Helen Elsie Austin became the first black woman to graduate from UC’s College of Law in 1930 after graduating from Walnut Hills High School at age 16. Just seven years later, in 1937, she became both the first woman and first African-American to be named assistant attorney general of the state of Ohio.
“Lawyers go on not only to just practice law, but they often become leaders in the legislation as presidents, as judges, as prosecutors, (creating) the rules governing our society,” said Staci Rucker, UC's assistant dean for academic affairs, student affairs and diversity.
For both Mason and Austin, taking a lead on legislation meant spending time in our nation’s capital. Austin handled legal matters for the Office of Emergency Management, the National Labor Relations Board and the city of Washington through the later years of the Great Depression and World War II.
Mason headed to D.C. as a student at Howard University, where she joined Delta Sigma Theta, the same sorority Austin joined at UC and eventually headed as its national president.
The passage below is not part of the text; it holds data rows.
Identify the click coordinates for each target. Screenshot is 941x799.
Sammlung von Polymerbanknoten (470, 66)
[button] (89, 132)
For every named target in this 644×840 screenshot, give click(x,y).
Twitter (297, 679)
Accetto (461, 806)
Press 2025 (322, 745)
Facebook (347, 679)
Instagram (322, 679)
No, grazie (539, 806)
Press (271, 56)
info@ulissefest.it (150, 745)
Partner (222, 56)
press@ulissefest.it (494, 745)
Back in Cincinnati, Austin’s alma mater is doing its part to bridge the gap African-Americans feel. Rucker said Austin didn't have a single faculty member of color to study under in the late 1920s, but now seven out of 30 faculty members and 33 percent of students are people of color. However, Rucker said she knows the case for representation is far from closed.
“Diversity is being invited to the party. Inclusion is being asked to dance,” Rucker said. "So, when we admit a student, we’ve invited you, but what have we done to make sure you feel included?”
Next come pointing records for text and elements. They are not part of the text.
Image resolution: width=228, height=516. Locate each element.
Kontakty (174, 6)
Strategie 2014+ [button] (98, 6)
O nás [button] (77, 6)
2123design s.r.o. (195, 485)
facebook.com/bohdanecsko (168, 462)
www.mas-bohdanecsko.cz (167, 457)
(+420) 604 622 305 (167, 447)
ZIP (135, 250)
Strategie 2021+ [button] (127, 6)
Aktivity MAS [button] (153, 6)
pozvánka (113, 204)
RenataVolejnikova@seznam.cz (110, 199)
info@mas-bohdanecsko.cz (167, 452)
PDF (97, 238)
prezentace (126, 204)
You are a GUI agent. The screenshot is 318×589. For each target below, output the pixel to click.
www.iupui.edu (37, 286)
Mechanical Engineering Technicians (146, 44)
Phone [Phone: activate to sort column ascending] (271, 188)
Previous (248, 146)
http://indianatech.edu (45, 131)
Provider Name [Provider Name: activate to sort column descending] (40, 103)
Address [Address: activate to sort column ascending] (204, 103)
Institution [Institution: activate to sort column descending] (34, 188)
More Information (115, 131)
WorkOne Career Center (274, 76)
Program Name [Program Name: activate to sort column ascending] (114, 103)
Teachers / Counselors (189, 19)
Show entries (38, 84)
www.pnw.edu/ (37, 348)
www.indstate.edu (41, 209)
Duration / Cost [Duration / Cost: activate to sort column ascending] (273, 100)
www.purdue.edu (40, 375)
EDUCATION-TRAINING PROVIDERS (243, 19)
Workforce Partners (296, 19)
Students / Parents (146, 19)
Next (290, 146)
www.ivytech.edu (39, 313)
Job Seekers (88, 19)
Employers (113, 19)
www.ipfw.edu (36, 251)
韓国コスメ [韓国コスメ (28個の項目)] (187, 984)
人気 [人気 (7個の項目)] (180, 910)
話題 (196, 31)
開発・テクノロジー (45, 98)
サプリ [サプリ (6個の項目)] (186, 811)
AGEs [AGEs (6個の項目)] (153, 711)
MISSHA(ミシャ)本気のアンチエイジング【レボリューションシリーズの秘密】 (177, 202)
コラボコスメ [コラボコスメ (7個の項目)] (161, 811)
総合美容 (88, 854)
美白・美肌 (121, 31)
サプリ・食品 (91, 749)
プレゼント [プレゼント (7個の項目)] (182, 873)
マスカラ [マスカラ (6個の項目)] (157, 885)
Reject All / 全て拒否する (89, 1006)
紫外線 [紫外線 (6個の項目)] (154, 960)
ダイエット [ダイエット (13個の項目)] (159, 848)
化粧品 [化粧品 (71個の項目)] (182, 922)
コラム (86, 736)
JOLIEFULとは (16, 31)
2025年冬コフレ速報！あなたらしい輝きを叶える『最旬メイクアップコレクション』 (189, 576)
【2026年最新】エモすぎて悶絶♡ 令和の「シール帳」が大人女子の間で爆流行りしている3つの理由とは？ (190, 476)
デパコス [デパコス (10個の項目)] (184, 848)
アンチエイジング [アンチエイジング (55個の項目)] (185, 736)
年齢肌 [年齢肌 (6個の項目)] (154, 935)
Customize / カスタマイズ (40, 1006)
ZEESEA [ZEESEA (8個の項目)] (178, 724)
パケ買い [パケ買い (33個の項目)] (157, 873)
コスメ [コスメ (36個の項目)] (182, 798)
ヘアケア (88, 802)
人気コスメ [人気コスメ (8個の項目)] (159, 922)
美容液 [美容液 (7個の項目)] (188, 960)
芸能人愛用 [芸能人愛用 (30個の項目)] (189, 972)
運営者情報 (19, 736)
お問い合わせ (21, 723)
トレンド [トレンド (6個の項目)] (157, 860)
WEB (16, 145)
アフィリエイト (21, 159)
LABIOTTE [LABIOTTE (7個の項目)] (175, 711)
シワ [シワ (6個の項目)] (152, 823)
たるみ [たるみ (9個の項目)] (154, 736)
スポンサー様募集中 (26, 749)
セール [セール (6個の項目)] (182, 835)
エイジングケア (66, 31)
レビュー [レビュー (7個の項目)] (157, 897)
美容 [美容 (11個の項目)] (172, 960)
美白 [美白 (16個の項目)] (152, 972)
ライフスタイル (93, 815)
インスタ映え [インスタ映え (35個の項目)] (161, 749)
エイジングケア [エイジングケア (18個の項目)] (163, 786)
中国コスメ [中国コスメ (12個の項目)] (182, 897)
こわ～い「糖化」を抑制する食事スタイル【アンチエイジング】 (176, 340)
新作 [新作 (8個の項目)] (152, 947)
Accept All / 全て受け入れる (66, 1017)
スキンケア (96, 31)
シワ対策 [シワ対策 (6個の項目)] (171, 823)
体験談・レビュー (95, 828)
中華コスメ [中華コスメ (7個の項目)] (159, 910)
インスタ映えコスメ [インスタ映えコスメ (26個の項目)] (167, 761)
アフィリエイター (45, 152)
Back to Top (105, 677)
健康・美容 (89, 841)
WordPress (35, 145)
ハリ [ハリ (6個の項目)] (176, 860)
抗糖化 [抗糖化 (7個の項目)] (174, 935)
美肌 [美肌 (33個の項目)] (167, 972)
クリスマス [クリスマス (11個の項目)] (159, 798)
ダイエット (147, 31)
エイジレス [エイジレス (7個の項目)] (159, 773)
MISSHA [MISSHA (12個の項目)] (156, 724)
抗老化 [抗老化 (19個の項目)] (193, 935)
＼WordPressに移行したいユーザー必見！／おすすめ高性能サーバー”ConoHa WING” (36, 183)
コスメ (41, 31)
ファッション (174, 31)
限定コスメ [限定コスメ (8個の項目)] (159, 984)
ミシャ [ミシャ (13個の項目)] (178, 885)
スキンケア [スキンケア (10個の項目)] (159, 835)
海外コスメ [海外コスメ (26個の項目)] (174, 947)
Mason hopes stories like Austin’s and hers will help draw children of color to the field of law like she was and give them confidence that it is on their side.
“Kids can see that this is something that is attainable. This is something that they are worthy of and something they can aspire to,” Mason said. "So, I think that she would be proud of the things that we’ve been able to accomplish, but I think she would be like, ‘There is so much more work that needs to be done.’”
Austin received an Honorary Doctor of Humane Letters from UC in 1960. The university named a scholarship in her honor in 2000 before she died in 2004.